Втроем, с Ирой и Мишей, распределив тяжести, поднялись на третий этаж в мастерскую.
Когда раскладывал вещи, нашел в шкафу свои прошлогодние плавки.
Разобрался с мобильниками. Поставил местную симку.
Сейчас в душ и спать.
Завтра с Ирой на море в половине восьмого.
3 ноября
7.35 (утром во дворе)
В половине восьмого спустился во дворик на скамейку под гигантской акацией — с толстенным стволом и кроной-зонтом, накрывающей на уровне третьего этажа двор старинного по здешним меркам тель-авивского дома. Ира выглянула из окна, сказала, что выходит. Закурил вторую в это утро сигарету.

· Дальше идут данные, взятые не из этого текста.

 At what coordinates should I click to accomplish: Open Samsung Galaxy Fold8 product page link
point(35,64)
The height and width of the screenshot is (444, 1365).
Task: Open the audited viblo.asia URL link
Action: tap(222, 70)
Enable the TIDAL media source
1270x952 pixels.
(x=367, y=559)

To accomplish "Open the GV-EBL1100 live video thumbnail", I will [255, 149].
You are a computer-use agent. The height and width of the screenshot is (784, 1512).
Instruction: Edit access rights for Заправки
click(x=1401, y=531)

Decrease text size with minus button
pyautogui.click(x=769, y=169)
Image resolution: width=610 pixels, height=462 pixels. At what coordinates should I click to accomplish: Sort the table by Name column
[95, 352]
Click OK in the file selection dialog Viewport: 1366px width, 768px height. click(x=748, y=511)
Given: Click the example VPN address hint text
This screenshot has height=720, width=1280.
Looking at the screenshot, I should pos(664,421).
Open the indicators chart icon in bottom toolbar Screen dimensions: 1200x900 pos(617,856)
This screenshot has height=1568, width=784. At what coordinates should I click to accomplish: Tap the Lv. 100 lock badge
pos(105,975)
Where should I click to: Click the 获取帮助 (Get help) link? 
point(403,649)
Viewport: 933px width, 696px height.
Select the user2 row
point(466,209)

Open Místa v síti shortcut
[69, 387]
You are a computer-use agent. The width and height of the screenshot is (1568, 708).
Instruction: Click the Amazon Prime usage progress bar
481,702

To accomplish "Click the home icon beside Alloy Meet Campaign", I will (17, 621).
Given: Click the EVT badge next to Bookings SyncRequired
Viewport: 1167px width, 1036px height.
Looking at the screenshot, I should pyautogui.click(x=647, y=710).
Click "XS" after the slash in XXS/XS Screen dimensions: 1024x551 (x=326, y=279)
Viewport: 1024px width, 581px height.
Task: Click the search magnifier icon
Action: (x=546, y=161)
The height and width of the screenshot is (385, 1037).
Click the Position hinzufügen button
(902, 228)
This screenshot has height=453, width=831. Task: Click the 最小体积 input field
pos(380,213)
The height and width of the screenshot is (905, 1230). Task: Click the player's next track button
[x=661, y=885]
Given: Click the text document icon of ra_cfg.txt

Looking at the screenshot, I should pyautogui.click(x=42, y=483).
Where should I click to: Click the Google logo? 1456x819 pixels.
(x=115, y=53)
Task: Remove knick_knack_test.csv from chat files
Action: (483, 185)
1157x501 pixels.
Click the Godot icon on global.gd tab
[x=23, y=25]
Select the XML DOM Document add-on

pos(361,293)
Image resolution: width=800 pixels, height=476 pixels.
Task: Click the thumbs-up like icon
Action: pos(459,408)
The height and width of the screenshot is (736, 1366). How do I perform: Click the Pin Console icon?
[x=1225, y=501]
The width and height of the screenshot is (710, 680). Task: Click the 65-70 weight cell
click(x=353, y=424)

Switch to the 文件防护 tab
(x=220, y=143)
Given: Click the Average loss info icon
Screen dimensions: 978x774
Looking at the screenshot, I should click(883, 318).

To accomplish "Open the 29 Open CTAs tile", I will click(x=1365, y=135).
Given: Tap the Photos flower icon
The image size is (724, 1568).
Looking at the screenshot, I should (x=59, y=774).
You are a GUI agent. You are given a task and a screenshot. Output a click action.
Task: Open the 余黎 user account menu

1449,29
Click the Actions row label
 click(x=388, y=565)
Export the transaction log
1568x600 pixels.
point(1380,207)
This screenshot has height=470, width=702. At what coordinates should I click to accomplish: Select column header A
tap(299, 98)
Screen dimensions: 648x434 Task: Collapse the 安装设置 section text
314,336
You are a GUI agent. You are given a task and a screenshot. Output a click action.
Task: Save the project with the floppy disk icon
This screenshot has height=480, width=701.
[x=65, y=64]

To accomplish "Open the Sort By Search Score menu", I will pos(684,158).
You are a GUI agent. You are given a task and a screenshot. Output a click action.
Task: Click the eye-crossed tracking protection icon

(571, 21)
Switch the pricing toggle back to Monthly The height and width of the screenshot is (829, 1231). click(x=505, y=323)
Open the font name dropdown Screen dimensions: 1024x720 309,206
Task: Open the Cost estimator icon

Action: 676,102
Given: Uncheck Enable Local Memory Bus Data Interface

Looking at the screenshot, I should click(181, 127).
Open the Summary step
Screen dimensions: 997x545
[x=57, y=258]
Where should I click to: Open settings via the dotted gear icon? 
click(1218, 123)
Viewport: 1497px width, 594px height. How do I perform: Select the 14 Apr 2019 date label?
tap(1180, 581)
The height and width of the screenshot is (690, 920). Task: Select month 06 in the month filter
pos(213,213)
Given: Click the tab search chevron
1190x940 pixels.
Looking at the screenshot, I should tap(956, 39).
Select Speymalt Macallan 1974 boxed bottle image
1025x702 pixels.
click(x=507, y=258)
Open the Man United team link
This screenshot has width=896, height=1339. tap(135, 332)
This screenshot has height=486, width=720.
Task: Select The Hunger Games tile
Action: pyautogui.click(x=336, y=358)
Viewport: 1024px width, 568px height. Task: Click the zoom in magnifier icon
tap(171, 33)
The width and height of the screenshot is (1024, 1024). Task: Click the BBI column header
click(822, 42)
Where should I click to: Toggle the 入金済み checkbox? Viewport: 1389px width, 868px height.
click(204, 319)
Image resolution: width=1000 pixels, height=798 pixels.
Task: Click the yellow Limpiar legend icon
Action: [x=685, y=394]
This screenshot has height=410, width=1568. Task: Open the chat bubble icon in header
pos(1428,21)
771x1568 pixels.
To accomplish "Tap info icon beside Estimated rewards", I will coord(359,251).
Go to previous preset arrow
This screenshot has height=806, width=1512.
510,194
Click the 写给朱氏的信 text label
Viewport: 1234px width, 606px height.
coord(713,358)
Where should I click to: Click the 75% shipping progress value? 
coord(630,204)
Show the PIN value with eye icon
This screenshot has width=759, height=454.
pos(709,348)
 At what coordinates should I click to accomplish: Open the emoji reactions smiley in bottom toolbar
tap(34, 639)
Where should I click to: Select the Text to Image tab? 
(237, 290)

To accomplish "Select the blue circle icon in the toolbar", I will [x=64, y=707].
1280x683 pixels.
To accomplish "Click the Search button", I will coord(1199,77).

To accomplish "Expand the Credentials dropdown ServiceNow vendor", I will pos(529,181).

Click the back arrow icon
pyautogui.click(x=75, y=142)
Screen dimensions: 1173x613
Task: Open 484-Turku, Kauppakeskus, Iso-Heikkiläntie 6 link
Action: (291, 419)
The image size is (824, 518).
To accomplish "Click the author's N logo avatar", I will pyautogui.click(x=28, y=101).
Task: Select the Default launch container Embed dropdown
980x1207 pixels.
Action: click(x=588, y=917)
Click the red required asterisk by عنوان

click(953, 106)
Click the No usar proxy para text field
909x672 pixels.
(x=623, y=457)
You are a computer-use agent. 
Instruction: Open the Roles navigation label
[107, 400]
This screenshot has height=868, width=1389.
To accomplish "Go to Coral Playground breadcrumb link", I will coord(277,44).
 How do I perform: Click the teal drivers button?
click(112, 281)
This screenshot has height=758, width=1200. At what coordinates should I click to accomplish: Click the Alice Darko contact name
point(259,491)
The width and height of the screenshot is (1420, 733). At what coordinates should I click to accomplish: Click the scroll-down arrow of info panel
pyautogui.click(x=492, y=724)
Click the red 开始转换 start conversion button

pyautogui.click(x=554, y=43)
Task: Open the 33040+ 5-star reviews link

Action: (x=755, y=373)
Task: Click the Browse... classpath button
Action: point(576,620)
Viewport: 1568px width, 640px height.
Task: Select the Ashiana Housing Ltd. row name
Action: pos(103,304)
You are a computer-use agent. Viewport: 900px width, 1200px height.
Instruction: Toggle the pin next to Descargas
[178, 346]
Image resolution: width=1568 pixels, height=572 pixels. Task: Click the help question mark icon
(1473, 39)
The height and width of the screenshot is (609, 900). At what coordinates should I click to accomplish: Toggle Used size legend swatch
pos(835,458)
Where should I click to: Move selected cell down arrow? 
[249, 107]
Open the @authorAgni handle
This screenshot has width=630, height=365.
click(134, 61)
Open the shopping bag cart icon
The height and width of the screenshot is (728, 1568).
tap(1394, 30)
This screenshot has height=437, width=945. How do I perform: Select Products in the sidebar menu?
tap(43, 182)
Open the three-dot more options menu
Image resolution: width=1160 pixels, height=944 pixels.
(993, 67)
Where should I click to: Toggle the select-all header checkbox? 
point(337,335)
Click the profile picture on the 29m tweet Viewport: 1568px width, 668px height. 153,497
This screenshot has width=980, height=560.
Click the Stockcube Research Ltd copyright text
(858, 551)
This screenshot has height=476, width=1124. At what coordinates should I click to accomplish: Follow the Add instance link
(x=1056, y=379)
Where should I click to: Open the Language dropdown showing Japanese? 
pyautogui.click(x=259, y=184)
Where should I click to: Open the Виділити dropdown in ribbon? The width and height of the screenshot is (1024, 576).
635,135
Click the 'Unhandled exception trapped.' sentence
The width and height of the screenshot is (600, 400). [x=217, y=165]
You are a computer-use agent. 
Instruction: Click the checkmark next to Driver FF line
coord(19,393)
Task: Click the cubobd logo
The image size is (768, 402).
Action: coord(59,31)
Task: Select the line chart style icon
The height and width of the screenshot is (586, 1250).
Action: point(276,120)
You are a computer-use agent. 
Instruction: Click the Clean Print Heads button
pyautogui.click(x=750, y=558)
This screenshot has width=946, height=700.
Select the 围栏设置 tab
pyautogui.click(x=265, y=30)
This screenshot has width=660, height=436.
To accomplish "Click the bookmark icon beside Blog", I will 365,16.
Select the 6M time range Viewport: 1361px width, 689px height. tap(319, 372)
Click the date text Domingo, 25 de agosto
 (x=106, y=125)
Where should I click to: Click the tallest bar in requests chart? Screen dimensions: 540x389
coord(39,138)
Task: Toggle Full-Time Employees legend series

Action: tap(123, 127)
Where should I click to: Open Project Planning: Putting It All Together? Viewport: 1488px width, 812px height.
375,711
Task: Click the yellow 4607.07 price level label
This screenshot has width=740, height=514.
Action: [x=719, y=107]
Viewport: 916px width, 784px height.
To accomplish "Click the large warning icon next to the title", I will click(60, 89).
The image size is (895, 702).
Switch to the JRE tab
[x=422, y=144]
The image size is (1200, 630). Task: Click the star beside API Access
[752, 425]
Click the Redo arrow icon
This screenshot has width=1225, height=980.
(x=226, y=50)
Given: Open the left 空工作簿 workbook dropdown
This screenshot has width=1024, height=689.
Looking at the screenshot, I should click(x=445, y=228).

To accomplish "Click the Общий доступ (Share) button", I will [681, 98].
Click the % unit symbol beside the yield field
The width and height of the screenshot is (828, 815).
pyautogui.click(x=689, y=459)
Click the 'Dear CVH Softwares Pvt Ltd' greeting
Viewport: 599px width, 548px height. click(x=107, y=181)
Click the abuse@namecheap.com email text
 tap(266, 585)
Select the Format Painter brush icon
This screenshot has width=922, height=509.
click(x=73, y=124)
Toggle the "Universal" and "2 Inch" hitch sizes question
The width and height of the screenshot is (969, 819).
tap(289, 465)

Ветерок. Небо чуть туманное, мутно-голубое.
По двору прошла кошка к мусорным бакам. Лениво, томно, с грацией аристократки невесть в каком поколении. В шаге от мусорного бака последовал легкий, как бы не потребовавший от нее усилия прыжок на край бака. С той же аристократической грацией застыла там, принюхиваясь к смраду из бака.